As of now, no one knows what will be built there. A combination of office and retail is a possibility, but the main goal is to find something that will fit with its surroundings.

“We’re gathering as much information as we can to determine what the market will support,” Sandzimier said. “We’re trying to be as open as possible and not lean in any one direction. There could be some civic-related uses that would work there.”

The city will include in its plans all major entities that would be directly impacted by the Nason Street Corridor development, including Riverside University Health System Medical Center, Kaiser Permanente Medical Center, Valley View High School and the future World Logistics Center, the 2,600-acre warehouse-distribution operation planned for the city’s east end.

“There are a lot of stakeholders in that part of the city who will be impacted by what we do on the Nason Street Corridor, no matter what it is,” Sandzimier said. “They deserve to be heard.”

The city will have to partner with someone to develop at the Nason – Alessandro site because it doesn’t have the money to pursue the project by itself, Councilman Jeffrey Giba said.

“We’ve been working on this for three years, because it’s important that we get as much community input as we can before we come up with a plan,” Giba said. “I don’t think it’s the most important thing the city is dealing with, but it is important.”

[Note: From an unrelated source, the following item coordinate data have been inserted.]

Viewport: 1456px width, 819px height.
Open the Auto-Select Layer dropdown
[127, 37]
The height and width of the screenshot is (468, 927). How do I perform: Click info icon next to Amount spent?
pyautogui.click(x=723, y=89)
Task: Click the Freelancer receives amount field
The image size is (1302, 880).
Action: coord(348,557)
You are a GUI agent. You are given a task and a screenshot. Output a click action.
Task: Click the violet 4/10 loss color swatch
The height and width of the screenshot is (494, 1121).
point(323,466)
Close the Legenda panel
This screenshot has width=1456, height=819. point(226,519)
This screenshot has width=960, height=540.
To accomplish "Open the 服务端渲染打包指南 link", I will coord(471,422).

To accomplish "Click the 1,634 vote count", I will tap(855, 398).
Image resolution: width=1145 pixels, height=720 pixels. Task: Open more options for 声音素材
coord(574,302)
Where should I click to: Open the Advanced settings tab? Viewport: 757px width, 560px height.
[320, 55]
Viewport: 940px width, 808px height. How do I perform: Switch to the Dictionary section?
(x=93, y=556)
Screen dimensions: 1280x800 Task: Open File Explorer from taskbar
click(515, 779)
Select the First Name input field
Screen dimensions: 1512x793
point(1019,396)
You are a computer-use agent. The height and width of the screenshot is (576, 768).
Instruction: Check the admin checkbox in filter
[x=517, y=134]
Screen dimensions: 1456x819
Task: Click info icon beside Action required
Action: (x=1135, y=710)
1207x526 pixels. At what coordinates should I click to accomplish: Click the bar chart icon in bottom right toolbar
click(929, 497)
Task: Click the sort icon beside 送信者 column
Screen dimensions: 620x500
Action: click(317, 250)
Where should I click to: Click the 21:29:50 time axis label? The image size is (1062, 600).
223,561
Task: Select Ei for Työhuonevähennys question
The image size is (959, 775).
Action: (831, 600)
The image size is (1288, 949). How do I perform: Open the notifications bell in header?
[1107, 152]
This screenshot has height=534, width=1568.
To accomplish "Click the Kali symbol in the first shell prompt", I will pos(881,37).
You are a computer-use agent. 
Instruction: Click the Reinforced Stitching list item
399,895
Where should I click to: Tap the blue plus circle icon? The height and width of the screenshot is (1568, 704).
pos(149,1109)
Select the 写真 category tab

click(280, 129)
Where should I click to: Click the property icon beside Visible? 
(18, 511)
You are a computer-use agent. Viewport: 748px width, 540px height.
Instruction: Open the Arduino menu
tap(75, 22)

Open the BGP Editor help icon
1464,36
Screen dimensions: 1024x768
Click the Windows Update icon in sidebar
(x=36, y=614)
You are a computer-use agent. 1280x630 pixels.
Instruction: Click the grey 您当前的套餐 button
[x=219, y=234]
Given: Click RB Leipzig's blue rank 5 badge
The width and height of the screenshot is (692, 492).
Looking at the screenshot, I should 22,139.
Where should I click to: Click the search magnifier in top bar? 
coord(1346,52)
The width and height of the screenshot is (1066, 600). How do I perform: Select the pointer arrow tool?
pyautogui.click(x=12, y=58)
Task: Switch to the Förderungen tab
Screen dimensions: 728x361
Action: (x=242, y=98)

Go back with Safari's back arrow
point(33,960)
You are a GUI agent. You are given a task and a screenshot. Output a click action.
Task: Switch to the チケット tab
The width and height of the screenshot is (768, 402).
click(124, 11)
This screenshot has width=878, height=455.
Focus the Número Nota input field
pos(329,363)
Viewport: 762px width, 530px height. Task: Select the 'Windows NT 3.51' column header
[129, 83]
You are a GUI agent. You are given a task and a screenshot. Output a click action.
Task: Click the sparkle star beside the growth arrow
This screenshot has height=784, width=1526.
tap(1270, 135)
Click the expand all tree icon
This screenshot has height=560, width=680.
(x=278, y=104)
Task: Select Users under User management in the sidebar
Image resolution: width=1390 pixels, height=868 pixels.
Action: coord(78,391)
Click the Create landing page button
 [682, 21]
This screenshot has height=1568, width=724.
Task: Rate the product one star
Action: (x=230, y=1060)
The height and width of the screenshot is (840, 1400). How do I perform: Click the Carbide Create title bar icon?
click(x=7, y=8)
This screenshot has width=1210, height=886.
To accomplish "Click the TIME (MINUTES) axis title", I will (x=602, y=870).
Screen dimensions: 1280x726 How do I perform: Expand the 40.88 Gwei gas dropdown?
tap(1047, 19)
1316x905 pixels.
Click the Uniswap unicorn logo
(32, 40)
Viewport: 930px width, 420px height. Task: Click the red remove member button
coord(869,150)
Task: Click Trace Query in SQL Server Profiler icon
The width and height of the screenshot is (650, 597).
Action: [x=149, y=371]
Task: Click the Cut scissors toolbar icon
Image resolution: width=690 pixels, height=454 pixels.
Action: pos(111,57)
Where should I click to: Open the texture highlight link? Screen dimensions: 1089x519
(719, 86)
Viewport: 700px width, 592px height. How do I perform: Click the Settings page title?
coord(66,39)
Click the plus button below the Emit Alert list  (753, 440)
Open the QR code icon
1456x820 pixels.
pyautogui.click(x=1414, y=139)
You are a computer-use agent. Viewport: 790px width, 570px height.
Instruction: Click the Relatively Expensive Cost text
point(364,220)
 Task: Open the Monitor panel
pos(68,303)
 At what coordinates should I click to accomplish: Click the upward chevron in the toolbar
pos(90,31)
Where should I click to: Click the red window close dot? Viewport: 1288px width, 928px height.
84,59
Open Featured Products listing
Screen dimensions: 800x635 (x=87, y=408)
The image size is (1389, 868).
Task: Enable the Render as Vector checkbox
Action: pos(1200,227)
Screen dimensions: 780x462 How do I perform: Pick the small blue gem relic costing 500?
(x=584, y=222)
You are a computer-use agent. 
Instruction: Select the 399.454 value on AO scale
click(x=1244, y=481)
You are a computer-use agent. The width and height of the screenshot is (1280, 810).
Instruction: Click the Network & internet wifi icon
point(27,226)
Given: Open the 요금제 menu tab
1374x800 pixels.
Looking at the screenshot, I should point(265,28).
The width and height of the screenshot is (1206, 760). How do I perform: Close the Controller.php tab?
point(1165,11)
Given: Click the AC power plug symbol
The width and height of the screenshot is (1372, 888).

Moreno Valley’s Nason Street Corridor efforts are the same “shotgun” approach to development it has taken since it incorporated 34 years, according to one long-time city resident.

“I’m afraid we’re going back to high-density development,” said Roy Bleckert, a Moreno Valley resident since 1961 and a vocal critic of the city’s planning policies. “We should be like Irvine, where everything is planned and the city is well organized. That’s the ultimate well-planned community.

Moreno Valley would be better off attracting “high-end, affordable housing” to the Nason-Allesandro area, Bleckert said.

“We need to think more long term, at the broader picture,” Bleckert said. “That’s what we don’t do 98 percent of the time.”